Unixbench with full threads (8)
before after
Dhrystone 2 using register variables 203910714.2 203909539.8 0.00%
Double-Precision Whetstone 37930.9 37931 0.00%
Execl Throughput 29431.5 29545.8 0.39%
File Copy 1024 bufsize 2000 maxblocks 6645759.5 6676320 0.46%
File Copy 256 bufsize 500 maxblocks 2138772.4 2144182.4 0.25%
File Copy 4096 bufsize 8000 maxblocks 11640698.4 11602703 -0.33%
Pipe Throughput 8849077.7 8917009.4 0.77%
Pipe-based Context Switching 1255108.5 1287277.3 2.56%
Process Creation 50825.9 50442.1 -0.76%
Shell Scripts (1 concurrent) 25795.8 25942.3 0.57%
Shell Scripts (8 concurrent) 3812.6 3835.2 0.59%
System Call Overhead 9248212.6 9353348.6 1.14%
=======
System Benchmarks Index Score 8076.6 8114.4 0.47%
Signed-off-by: WANG Rui <wangrui@...ngson.cn>
---
arch/loongarch/include/asm/atomic.h | 88 ++++++++++++++++++++++-------
1 file changed, 68 insertions(+), 20 deletions(-)

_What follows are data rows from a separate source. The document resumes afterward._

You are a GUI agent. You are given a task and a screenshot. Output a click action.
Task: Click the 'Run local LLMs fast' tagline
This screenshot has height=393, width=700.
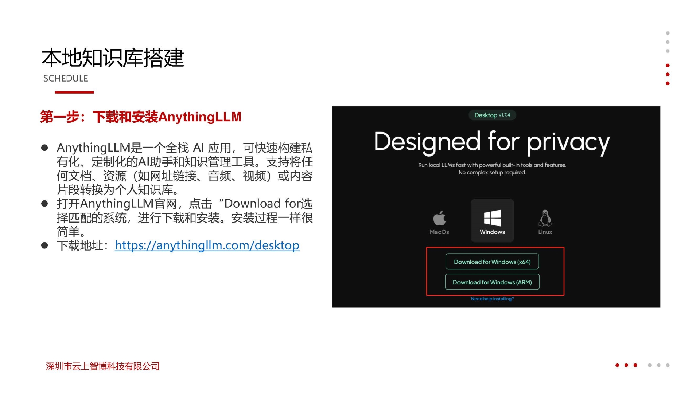point(492,165)
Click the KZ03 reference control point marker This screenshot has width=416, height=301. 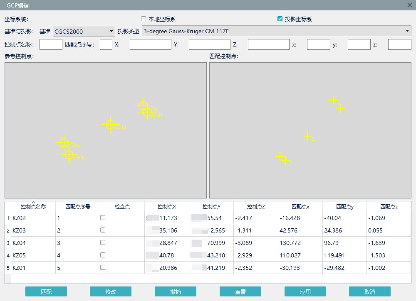coord(110,125)
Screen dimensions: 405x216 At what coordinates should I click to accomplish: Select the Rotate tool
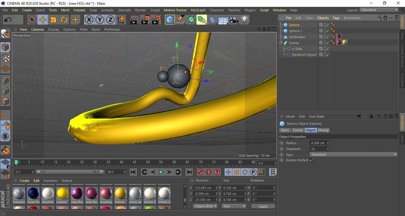coord(64,20)
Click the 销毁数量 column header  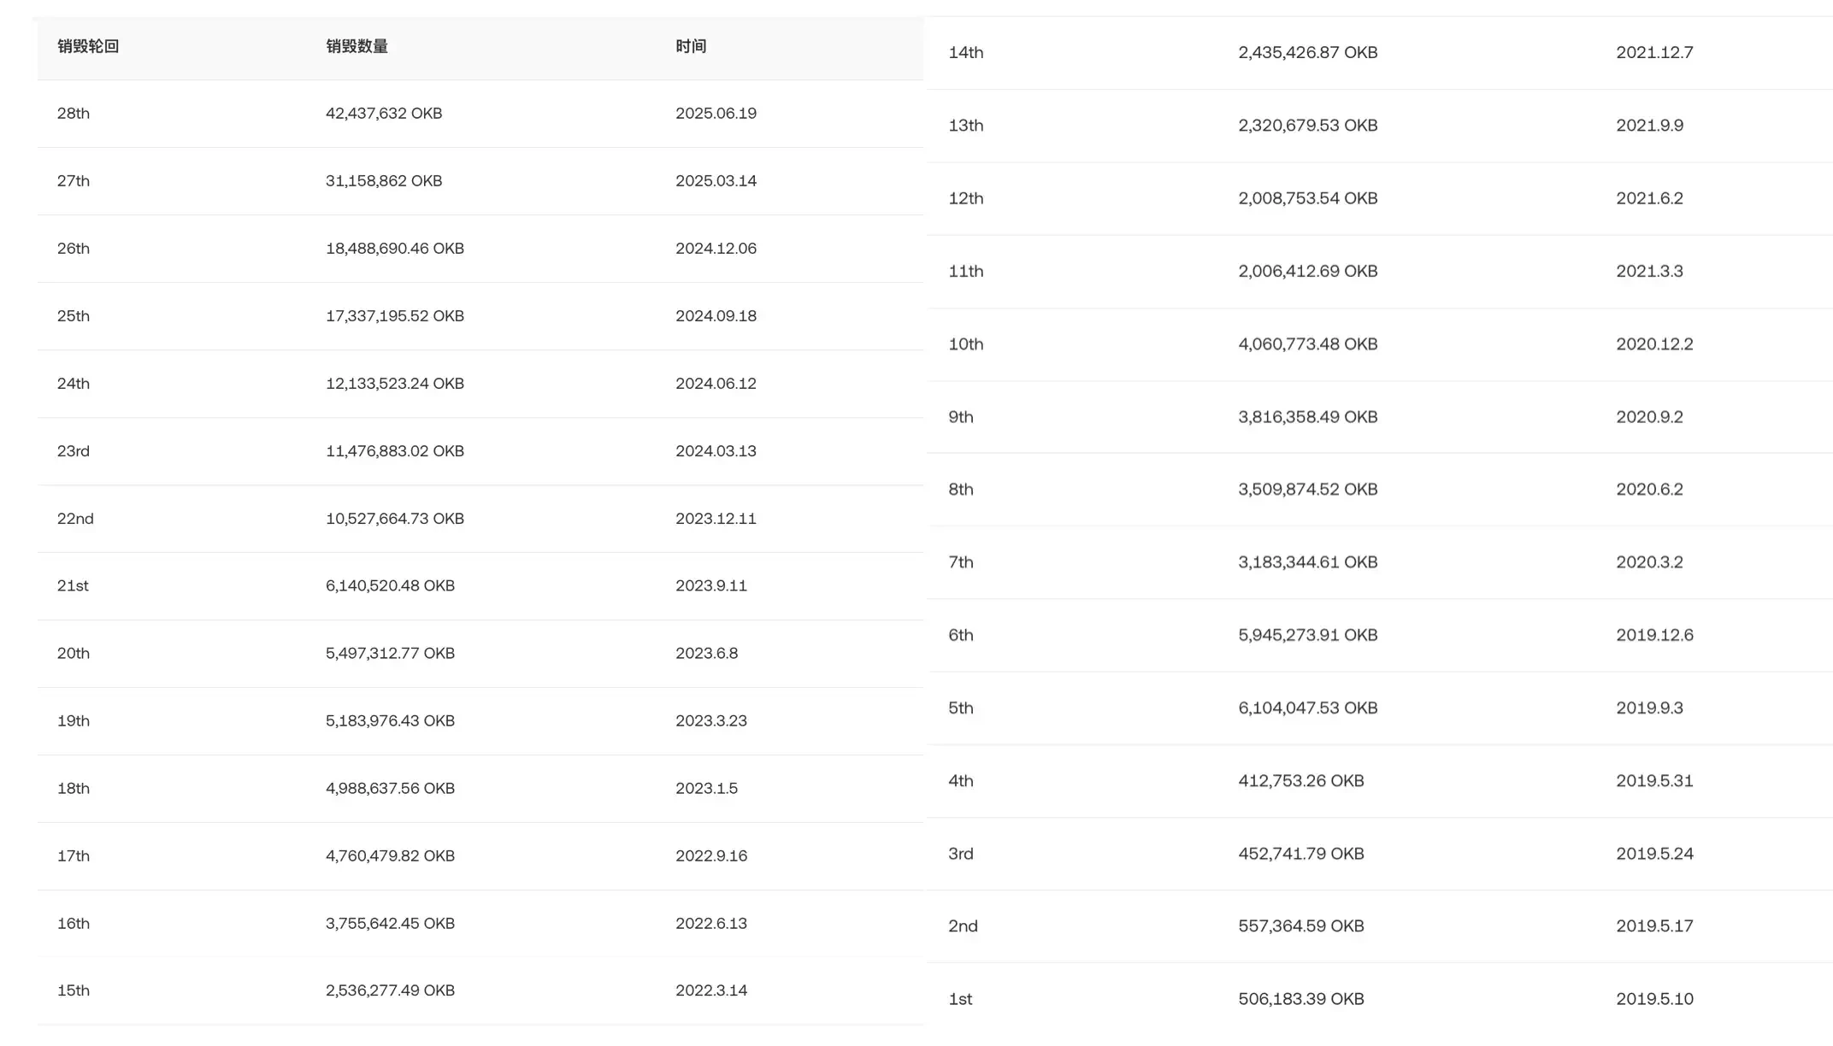pyautogui.click(x=357, y=47)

diff --git a/arch/loongarch/include/asm/atomic.h b/arch/loongarch/include/asm/atomic.h
index e27f0c72d324..99af8b3160a8 100644
--- a/arch/loongarch/include/asm/atomic.h
+++ b/arch/loongarch/include/asm/atomic.h
@@ -36,19 +36,19 @@
static inline void arch_atomic_##op(int i, atomic_t *v) \
{ \
__asm__ __volatile__( \
- "am"#asm_op"_db.w" " $zero, %1, %0 \n" \
+ "am"#asm_op".w" " $zero, %1, %0 \n" \
: "+ZB" (v->counter) \
: "r" (I) \
: "memory"); \
}
-#define ATOMIC_OP_RETURN(op, I, asm_op, c_op) \
-static inline int arch_atomic_##op##_return_relaxed(int i, atomic_t *v) \
+#define ATOMIC_OP_RETURN(op, I, asm_op, c_op, mb, suffix) \
+static inline int arch_atomic_##op##_return##suffix(int i, atomic_t *v) \
{ \
int result; \
\
__asm__ __volatile__( \
- "am"#asm_op"_db.w" " %1, %2, %0 \n" \
+ "am"#asm_op#mb".w" " %1, %2, %0 \n" \
: "+ZB" (v->counter), "=&r" (result) \
: "r" (I) \
: "memory"); \
@@ -56,13 +56,13 @@ static inline int arch_atomic_##op##_return_relaxed(int i, atomic_t *v) \
return result c_op I; \
}
-#define ATOMIC_FETCH_OP(op, I, asm_op) \
-static inline int arch_atomic_fetch_##op##_relaxed(int i, atomic_t *v) \
+#define ATOMIC_FETCH_OP(op, I, asm_op, mb, suffix) \
+static inline int arch_atomic_fetch_##op##suffix(int i, atomic_t *v) \
{ \
int result; \
\
__asm__ __volatile__( \
- "am"#asm_op"_db.w" " %1, %2, %0 \n" \
+ "am"#asm_op#mb".w" " %1, %2, %0 \n" \
: "+ZB" (v->counter), "=&r" (result) \
: "r" (I) \
: "memory"); \
@@ -72,29 +72,53 @@ static inline int arch_atomic_fetch_##op##_relaxed(int i, atomic_t *v) \
#define ATOMIC_OPS(op, I, asm_op, c_op) \
ATOMIC_OP(op, I, asm_op) \
- ATOMIC_OP_RETURN(op, I, asm_op, c_op) \
- ATOMIC_FETCH_OP(op, I, asm_op)
+ ATOMIC_OP_RETURN(op, I, asm_op, c_op, _db, ) \
+ ATOMIC_OP_RETURN(op, I, asm_op, c_op, , _relaxed) \
+ ATOMIC_FETCH_OP(op, I, asm_op, _db, ) \
+ ATOMIC_FETCH_OP(op, I, asm_op, , _relaxed)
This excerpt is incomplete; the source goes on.